Though it appears that it probably won’t happen, Husted deserves to lose.



  1. Tom, its about to put that GTO artical in the closet. Its been on my computer two days in a row.

    Comment by Lomax Osborne — November 1, 2010 @ 8:55 am

  2. I’m sorry, I don’t understand your comment. Maybe I need more coffee.

    Comment by TBlumer — November 1, 2010 @ 9:05 am

  3. Not voting for Husted, not sure if I’m sitting this one out, or actually pulling the lever for the Dem. I will be voting against DeWine and for Cordray. Will probably regret it down the line, but will be worth it to make that weasel DeWine lose.
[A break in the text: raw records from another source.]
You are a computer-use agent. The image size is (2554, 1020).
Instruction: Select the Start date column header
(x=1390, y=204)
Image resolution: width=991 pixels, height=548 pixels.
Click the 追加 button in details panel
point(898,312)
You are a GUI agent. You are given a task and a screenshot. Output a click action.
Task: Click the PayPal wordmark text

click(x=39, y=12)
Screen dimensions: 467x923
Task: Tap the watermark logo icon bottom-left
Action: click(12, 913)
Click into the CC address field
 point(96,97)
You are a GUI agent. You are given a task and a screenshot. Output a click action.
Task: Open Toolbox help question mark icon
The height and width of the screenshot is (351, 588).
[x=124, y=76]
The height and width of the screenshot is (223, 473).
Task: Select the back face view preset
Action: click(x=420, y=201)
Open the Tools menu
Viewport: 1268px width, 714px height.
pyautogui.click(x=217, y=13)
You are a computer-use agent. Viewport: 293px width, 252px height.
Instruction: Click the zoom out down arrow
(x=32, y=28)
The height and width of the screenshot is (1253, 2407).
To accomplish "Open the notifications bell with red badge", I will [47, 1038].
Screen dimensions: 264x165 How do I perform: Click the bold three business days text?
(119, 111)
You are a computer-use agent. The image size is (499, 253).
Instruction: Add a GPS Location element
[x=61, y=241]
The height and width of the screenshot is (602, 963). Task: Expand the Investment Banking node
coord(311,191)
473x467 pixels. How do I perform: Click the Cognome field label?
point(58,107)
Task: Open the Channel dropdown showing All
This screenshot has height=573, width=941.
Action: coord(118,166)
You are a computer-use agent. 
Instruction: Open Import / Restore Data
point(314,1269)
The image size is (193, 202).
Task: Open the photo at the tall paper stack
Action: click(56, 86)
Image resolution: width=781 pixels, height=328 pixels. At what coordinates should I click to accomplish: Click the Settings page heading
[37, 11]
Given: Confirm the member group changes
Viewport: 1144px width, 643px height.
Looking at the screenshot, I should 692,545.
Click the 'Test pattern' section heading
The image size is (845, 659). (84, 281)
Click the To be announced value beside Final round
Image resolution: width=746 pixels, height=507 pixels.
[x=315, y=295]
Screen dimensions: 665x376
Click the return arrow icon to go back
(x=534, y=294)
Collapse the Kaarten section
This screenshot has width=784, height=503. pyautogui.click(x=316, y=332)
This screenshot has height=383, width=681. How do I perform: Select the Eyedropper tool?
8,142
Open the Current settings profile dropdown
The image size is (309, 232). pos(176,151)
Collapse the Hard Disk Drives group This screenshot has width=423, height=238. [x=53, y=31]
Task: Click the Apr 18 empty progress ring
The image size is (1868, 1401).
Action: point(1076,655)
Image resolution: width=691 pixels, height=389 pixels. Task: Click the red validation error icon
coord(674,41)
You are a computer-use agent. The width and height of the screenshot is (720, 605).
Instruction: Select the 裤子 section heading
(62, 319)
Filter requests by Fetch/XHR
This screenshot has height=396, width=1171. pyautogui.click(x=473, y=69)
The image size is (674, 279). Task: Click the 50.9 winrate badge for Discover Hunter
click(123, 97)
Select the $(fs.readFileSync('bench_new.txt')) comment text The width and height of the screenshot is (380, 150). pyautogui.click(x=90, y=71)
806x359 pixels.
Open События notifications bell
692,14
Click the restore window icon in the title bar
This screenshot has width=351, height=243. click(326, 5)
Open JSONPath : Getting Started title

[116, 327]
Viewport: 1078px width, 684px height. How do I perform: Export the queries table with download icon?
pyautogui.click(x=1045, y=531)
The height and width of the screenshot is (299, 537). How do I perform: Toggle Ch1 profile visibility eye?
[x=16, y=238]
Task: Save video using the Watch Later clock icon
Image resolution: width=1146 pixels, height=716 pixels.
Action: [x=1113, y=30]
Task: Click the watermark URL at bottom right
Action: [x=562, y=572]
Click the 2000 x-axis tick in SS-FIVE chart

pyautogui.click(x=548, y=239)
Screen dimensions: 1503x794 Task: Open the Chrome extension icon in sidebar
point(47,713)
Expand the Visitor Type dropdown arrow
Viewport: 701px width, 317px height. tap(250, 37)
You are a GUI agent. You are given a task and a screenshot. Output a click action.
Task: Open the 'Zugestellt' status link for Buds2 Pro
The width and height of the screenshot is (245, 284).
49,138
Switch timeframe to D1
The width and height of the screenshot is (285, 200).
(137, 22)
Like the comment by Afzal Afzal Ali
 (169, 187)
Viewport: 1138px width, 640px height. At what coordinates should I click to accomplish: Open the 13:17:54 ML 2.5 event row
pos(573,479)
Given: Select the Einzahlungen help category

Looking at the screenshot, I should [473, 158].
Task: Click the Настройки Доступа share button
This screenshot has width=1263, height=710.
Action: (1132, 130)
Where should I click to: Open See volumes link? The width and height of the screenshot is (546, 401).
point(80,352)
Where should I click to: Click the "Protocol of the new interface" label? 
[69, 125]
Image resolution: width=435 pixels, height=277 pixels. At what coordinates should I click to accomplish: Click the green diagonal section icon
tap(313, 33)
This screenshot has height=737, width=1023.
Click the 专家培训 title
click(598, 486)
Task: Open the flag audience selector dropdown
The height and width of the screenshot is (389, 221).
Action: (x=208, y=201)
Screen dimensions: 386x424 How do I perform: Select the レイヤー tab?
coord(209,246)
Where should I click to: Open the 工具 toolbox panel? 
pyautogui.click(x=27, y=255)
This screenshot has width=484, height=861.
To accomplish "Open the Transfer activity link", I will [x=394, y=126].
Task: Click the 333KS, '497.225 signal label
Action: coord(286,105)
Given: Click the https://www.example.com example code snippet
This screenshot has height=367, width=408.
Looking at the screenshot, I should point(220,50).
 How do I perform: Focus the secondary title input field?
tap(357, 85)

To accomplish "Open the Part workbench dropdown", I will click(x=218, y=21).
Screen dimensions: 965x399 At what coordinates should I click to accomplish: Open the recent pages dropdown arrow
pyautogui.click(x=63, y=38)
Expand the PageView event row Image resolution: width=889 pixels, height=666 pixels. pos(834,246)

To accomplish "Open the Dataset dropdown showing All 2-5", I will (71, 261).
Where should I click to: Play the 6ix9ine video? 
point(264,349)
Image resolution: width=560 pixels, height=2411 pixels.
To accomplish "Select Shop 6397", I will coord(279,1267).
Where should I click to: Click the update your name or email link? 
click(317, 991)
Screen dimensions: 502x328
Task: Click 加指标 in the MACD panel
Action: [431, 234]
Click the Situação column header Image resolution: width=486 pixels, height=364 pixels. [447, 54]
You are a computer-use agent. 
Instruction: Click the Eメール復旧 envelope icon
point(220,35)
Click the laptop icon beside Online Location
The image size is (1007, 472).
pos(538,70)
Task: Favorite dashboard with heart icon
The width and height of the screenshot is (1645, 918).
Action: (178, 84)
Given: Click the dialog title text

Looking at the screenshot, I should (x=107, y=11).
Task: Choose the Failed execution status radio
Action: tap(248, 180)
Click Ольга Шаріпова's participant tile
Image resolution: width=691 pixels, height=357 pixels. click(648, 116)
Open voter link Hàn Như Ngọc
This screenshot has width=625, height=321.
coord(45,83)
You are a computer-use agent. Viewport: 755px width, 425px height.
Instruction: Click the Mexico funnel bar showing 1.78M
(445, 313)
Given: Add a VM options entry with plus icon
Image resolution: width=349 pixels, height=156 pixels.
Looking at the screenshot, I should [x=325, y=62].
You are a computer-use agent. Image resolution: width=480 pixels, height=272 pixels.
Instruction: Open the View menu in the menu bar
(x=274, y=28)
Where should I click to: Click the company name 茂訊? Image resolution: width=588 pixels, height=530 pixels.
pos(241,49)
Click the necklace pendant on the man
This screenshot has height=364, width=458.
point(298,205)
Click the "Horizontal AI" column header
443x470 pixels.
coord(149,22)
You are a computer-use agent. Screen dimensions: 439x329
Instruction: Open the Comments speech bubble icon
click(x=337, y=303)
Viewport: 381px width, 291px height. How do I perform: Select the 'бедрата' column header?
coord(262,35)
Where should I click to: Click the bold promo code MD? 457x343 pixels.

    Comment by dave — November 1, 2010 @ 10:57 am

  4. It’s not like you didn’t warn him–a million times!

    Comment by Joe C. — November 1, 2010 @ 3:29 pm

  5. I’m voting for Charles R. Earl, Libertarian. A Secretary of State from neither of the two major parties would be refreshing for election decisions.

    Cordray (D) for Attorney General.

    The rest probably all (R). That includes Yost for Auditor, although there’s a Libertarian choice.

    See your county Board of Elections page for sample ballots. Cheers. :->

    Comment by Cornfed — November 1, 2010 @ 7:23 pm

  6. Cornfed, I think Cordray’s refusal to fight ObamaCare is fatal.